SPR: What sort of reaction did the book get from publishers?

TA: We consistently got the same reaction from publishers: they liked the narrative voice and the writing style but they didn’t know how to sell it. Basically they wanted me to write something else. Their marketing departments didn’t know where it would go in a bookstore. (On the fucking bookshelf, i kept saying.) One particularly frustrating response came from an editor at Random House. Janet had been pitching the book as “David Sedaris goes to Tokyo,” which tickled me no end since I love David Sedaris, and we’re actually both from Raleigh, funnily enough. Unfortunately, at the very time that this editor was reading the manuscript, David Sedaris released his book When You Are Engulfed in Flames, which featured a lengthy chapter in which he DOES go to Tokyo! The RH editor actually used that as one of her main excuses for not saying ‘yes.’ Damn you, Sedaris! I still haven’t finished that particular book of his, seeing as how he ruined my life, briefly.

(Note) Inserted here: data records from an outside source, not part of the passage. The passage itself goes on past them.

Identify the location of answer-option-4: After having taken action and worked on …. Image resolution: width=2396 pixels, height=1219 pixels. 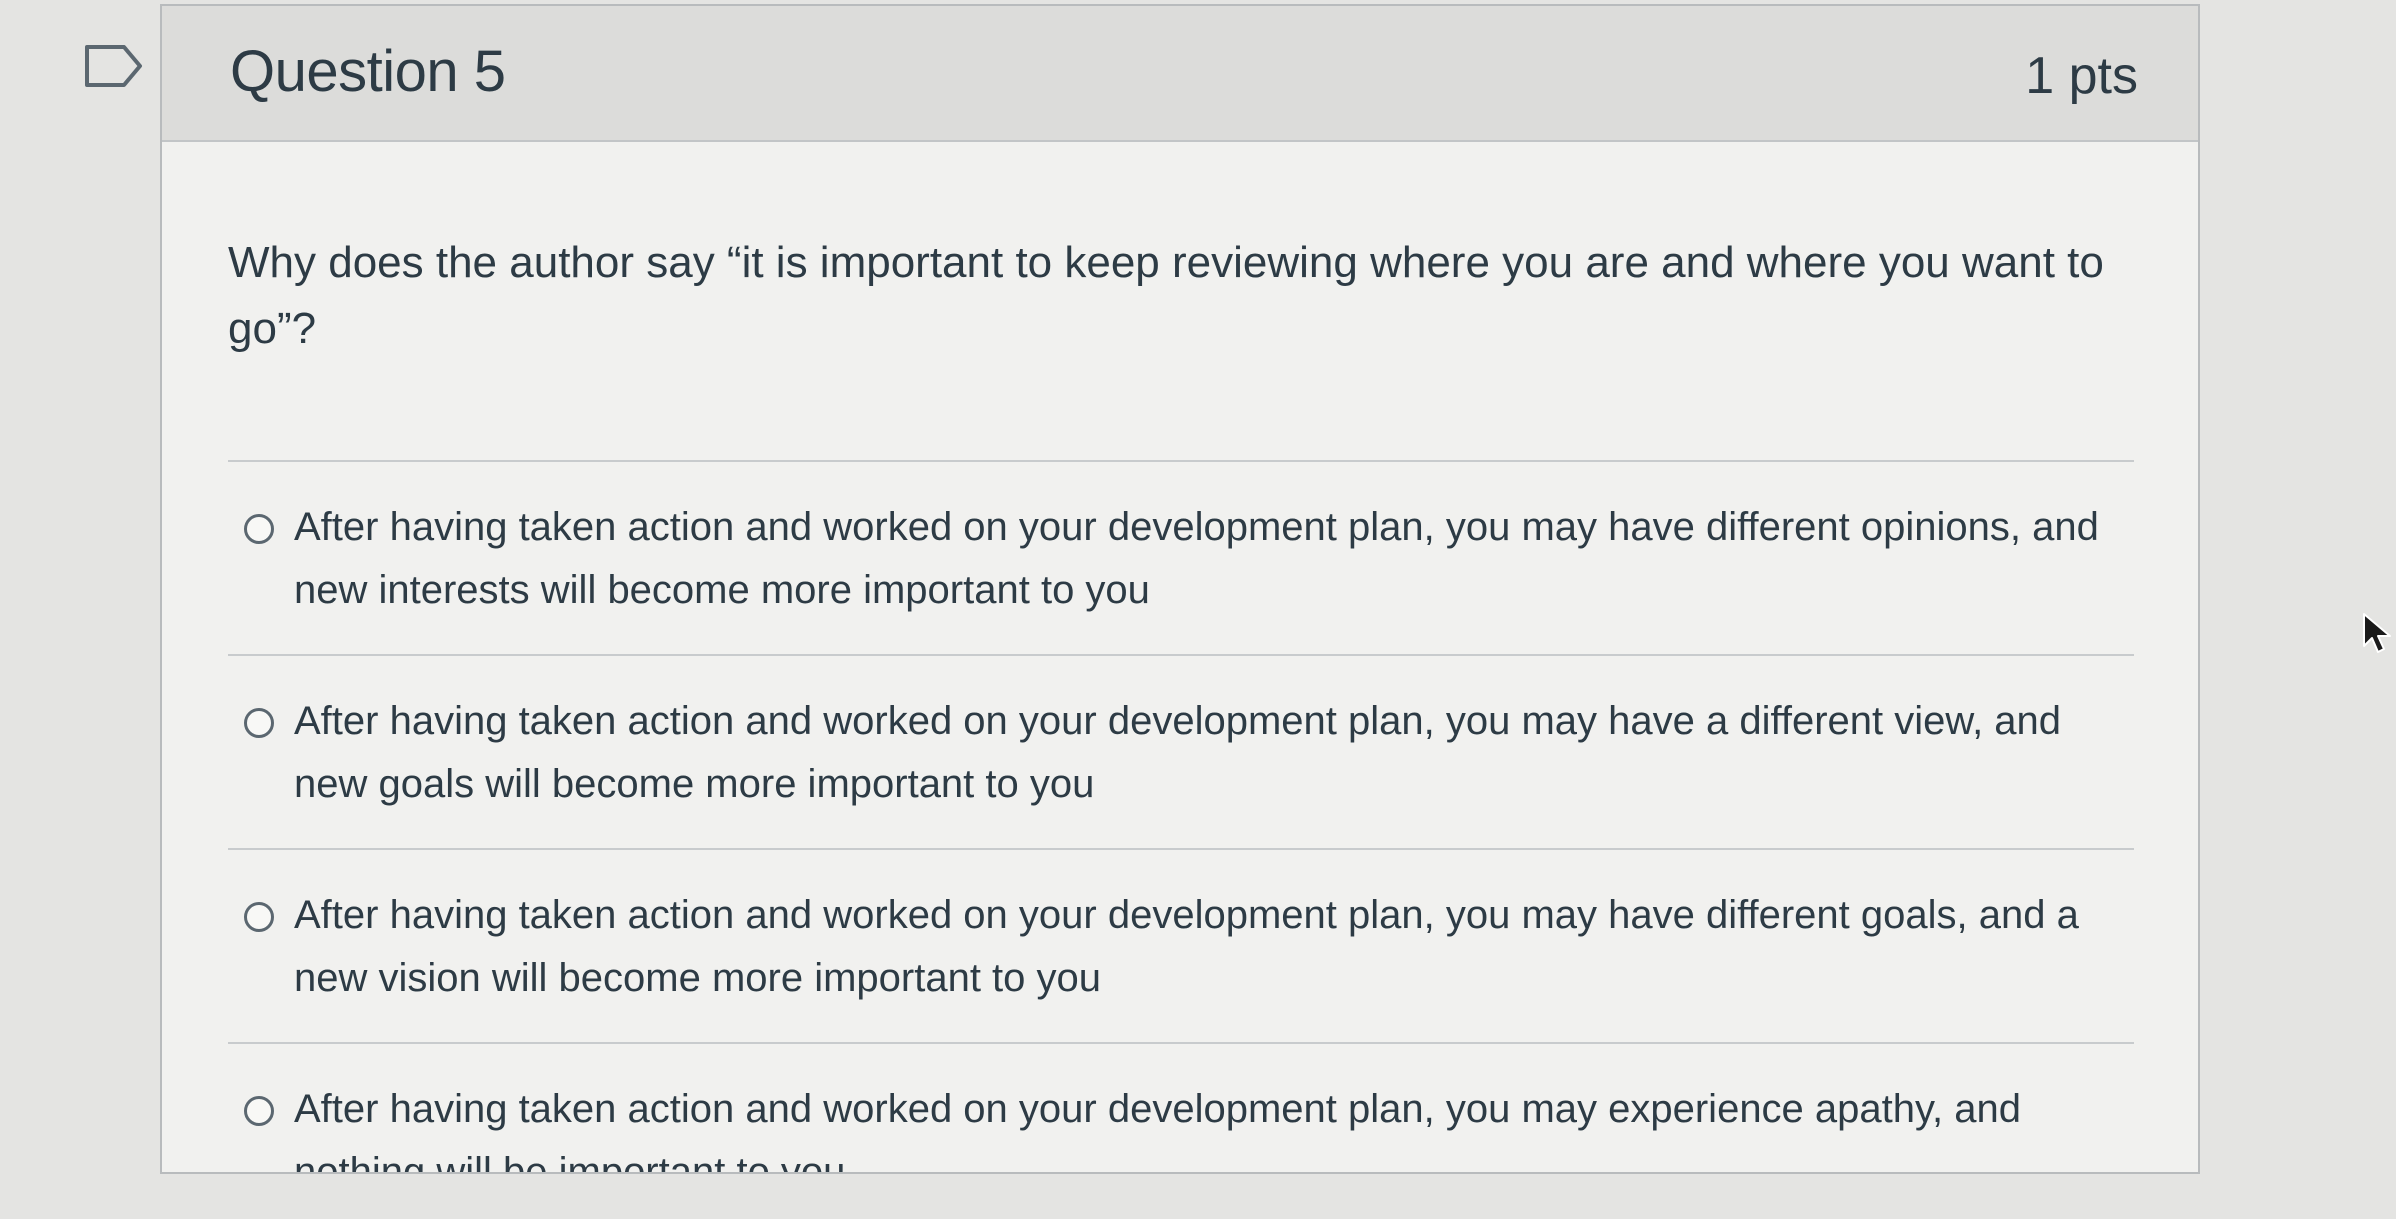
(1181, 1109).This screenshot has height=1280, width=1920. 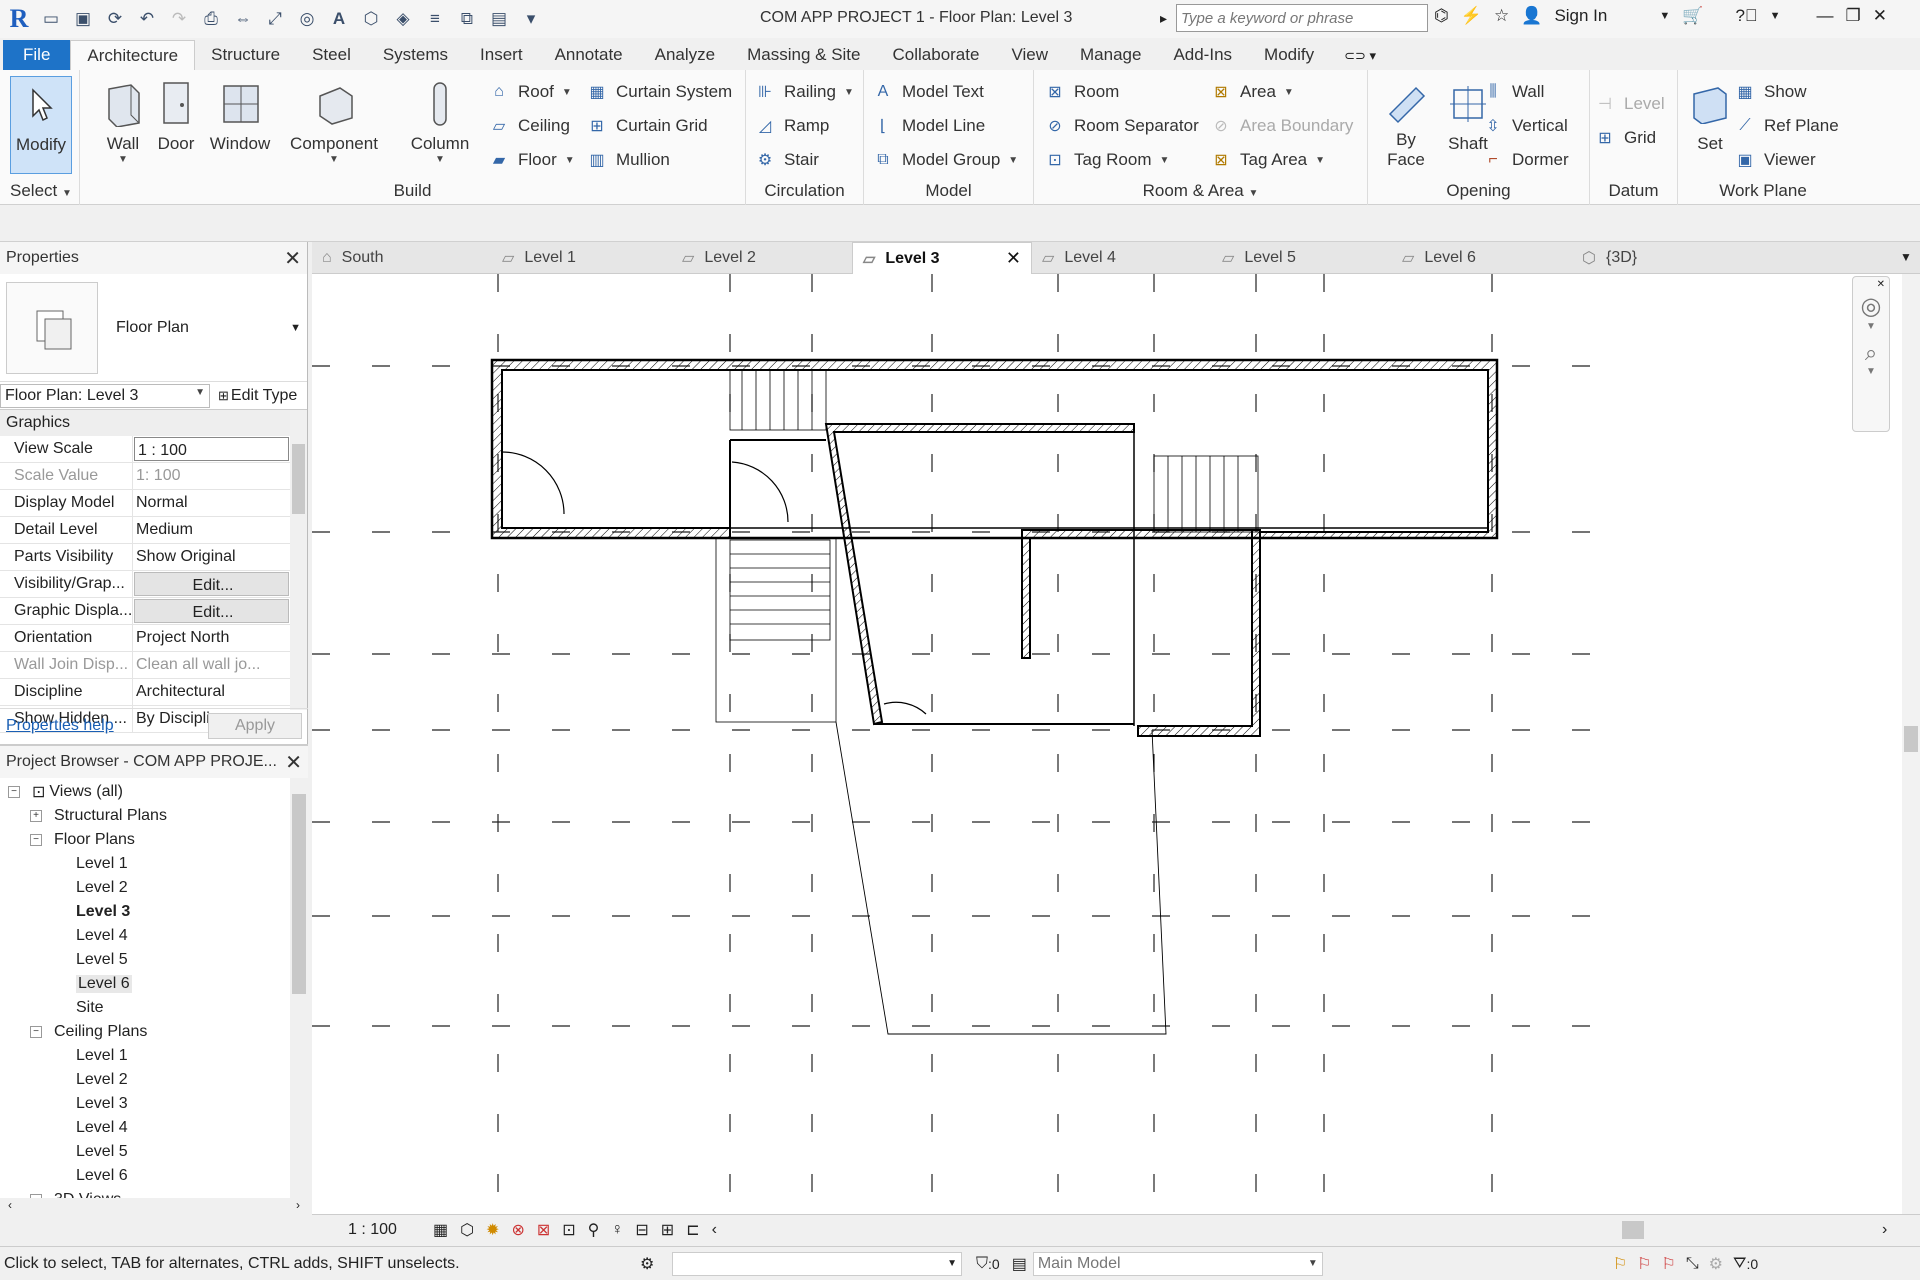 What do you see at coordinates (339, 19) in the screenshot?
I see `text-icon: A` at bounding box center [339, 19].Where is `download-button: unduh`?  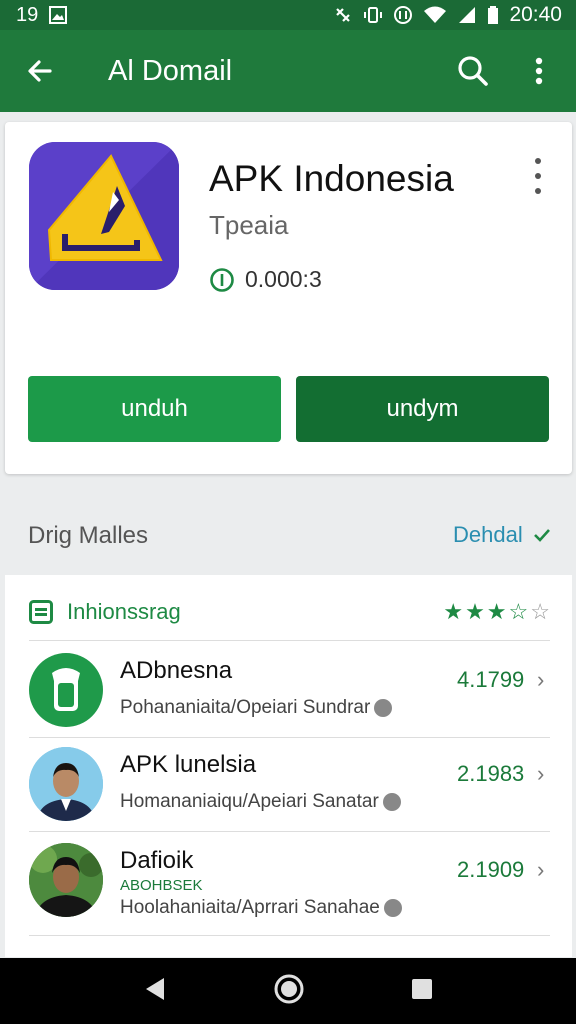 download-button: unduh is located at coordinates (154, 409). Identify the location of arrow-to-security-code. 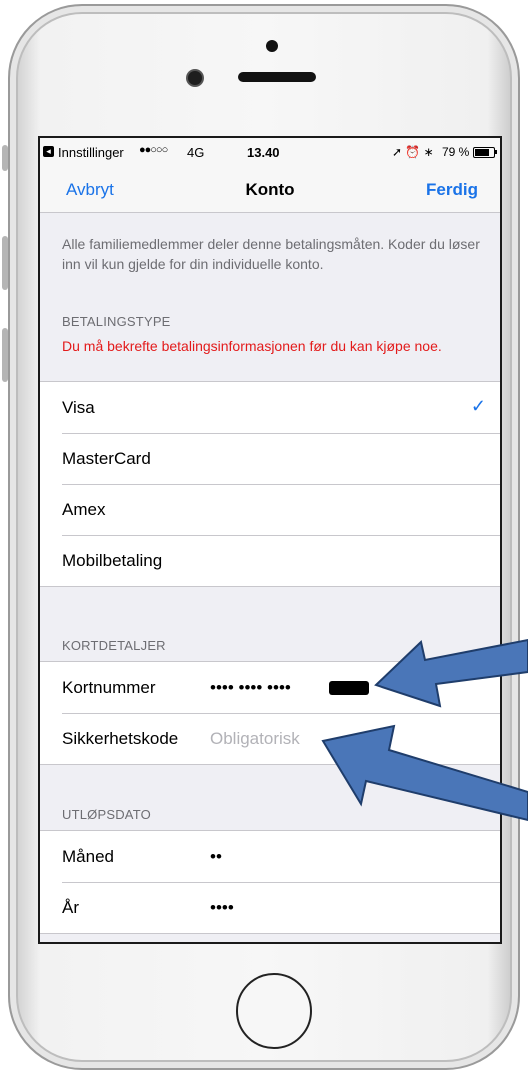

I did have a pretty positive response to the manuscript from publishers, generally. But there was always a “but.” And the “but”–like many “buts” in this great nation of ours–was usually too big to get around, sadly.

SPR: Have you had a good experience self-publishing?  Any suggestions for first-timers?

TA: I’m so glad I self published, I really am. When I first started toying with the idea of doing it I thought it was a really depressing path to take, to be honest. But that was when I was still reeling from being rejected left, right, and center, and having my dream of being picked up by a publisher beat the fuck out of me. But once I got out of that weird/stupid head space I realized that it really was a very viable option and a potentially enjoyable one at that. I could have complete control over the entire product. I did all the design, I came up with the cover concept, I had my boyfriend execute the cover illustration (he took it out in trade). So all of the errors are, indeed, mine. It was really liberating, actually. That sounds trite, but it did/does feel that way. And it allowed me closure on the project. Basically, my thoughts about self publishing can be summed up by the phrase “why the hell not?”

One piece of advice I have for first-time self publishers: it’s NEVER too soon to start building an audience.  The great thing about the social media we have at our finger tips now is that you can create buzz (ugh, I hate that word) in a lot of different ways. Relentless pimping on your blog, relentless pimping on Facebook, relentless pimping on Twitter, relentless pimping on youtube. So many different ways! To be completely ignored! Use those ways!

My blog, for example. Many many people from all over the world visit my blog randomly to look at pictures of dudes in Speedos. Are all of those people book buyers? Of course not. But if I can convince some of those people that my book includes more pictures of dudes in Speedos then maybe I’ll have more sales! (It’s not deception. It’s creating a false impression in order to trick people into giving you their money. There’s a big difference!)

More free advice: don’t forget to thank your sister on the acknowledgments page. You’ll feel really guilty otherwise.

SPR: Finally, what’s your relationship been to Japanese culture/language since you got back to the U.S.?

TA: When I came back from Japan I continued studying Japanese for a while and I remain a real Japanese movie and anime freak. (I’m a total Studio Ghibli nerd.) I’ve been back a couple times for visits and I’m overdue for another jaunt over there. (The book is available on the Japanese Amazon website, so I’m trying to get some Japanese press as well. I got a mention in a Tokyo weekly magazine called Metropolis recently.) I had to give up my classes a couple years ago when the recession hit, but I still sometimes speak Japanese in my dreams, which is free!